_Provided text_
◇ ◇ ◇ ◇

REVIEW 84 Charing Cross Road Where: Langham Court Theatre When: To Oct. 20 Rating: 4 (out of five) The play 84 Charing Cross Road seems tailor-made for Victoria, where bibliophiles abound and anglophilia still lingers.

REVIEW

84 Charing Cross Road

Where: Langham Court Theatre

When: To Oct. 20

Rating: 4 (out of five)

The play 84 Charing Cross Road seems tailor-made for Victoria, where bibliophiles abound and anglophilia still lingers.

Based on the popular 1970 book by Helene Hanff, this light-hearted piece chronicles the true-life adventures of book-loving Helene and British bookseller Frank Doel. In fact, adventures is too strong a word. The play offers dramatized readings of the pair's correspondence between 1949 and 1969. The "action" is Helene ordering her beautifully bound classics and Doel obliging where possible.

Helene is an irascible Jewish New Yorker who calls Mr. Doel "Frankie" with Bea Arthur-like chutzpah, and reprimands him when her stream of literary classics is occasionally disrupted. With an affectionate cantankerousness some will find winning, she infiltrates Frank's life, becoming pen-pal acquainted with his family and the employees of his antiquarian bookshop.

It's a pleasant piece suffused with the same rosy nostalgic glow as All Creatures Great and Small. We get a sense of postwar Britain still afflicted by shortages: Helene sends care packages of meat and eggs and has a friend deliver nylons. By the time we leave them in the late '60s, England is being transformed by the Beatles and a growing prosperity.

The Victoria Theatre Guild does a terrific job with a play that is, technically and otherwise, very challenging. The script dictates a scenario that's essentially static. We see Helene in her New York apartment on one side of the stage where she's confined until the final minutes of the play. Doel, meanwhile, is sequestered in his own micro-universe: the bookshop.

◇ ◇ ◇ ◇

_Provided data_
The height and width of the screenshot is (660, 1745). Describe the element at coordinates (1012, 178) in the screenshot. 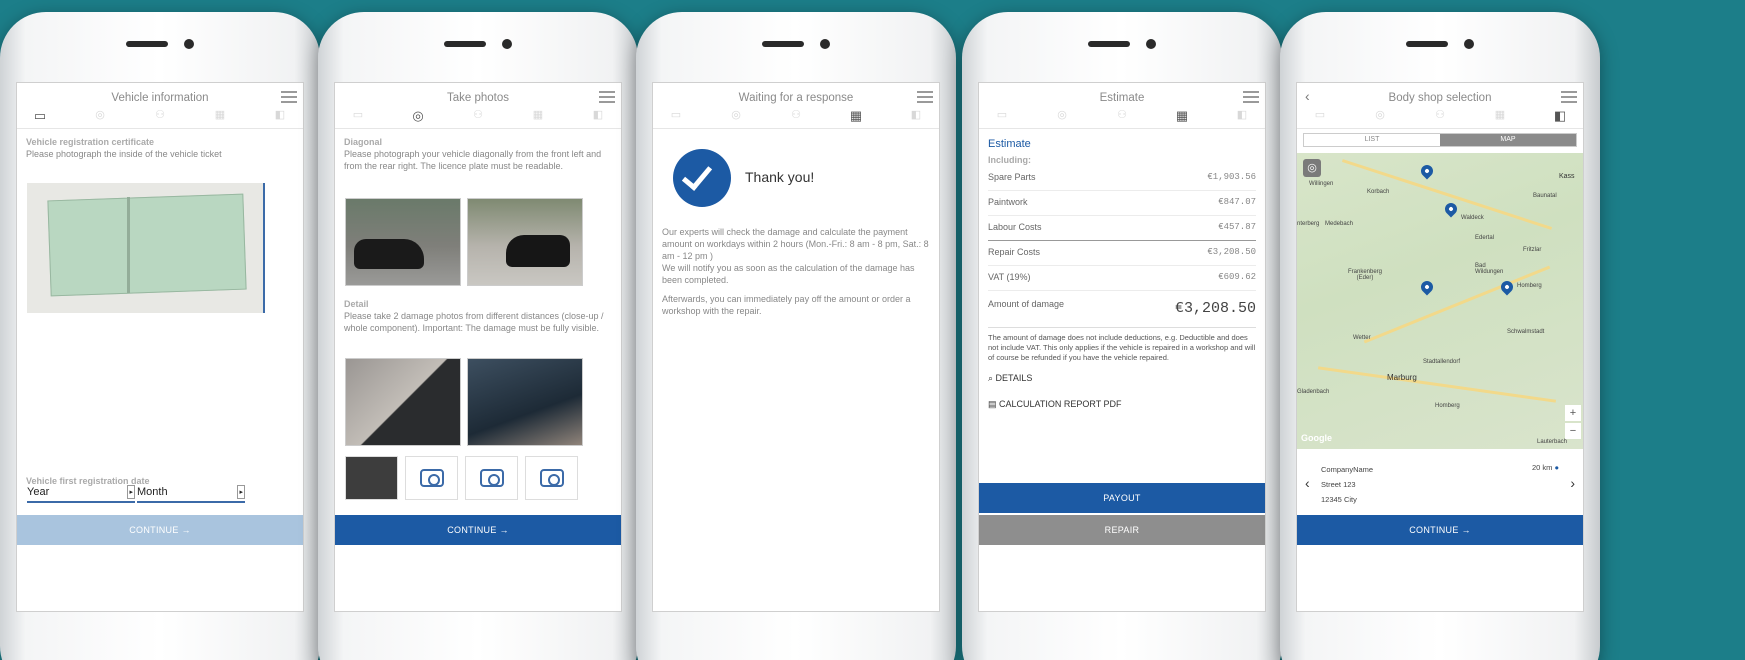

◇ ◇ ◇ ◇

_Task to carry out_
From the theater review above, copy everything from "The Victoria Theatre" down to "micro-universe: the bookshop." word for word.

_Response for this exercise_
The Victoria Theatre Guild does a terrific job with a play that is, technically and otherwise, very challenging. The script dictates a scenario that's essentially static. We see Helene in her New York apartment on one side of the stage where she's confined until the final minutes of the play. Doel, meanwhile, is sequestered in his own micro-universe: the bookshop.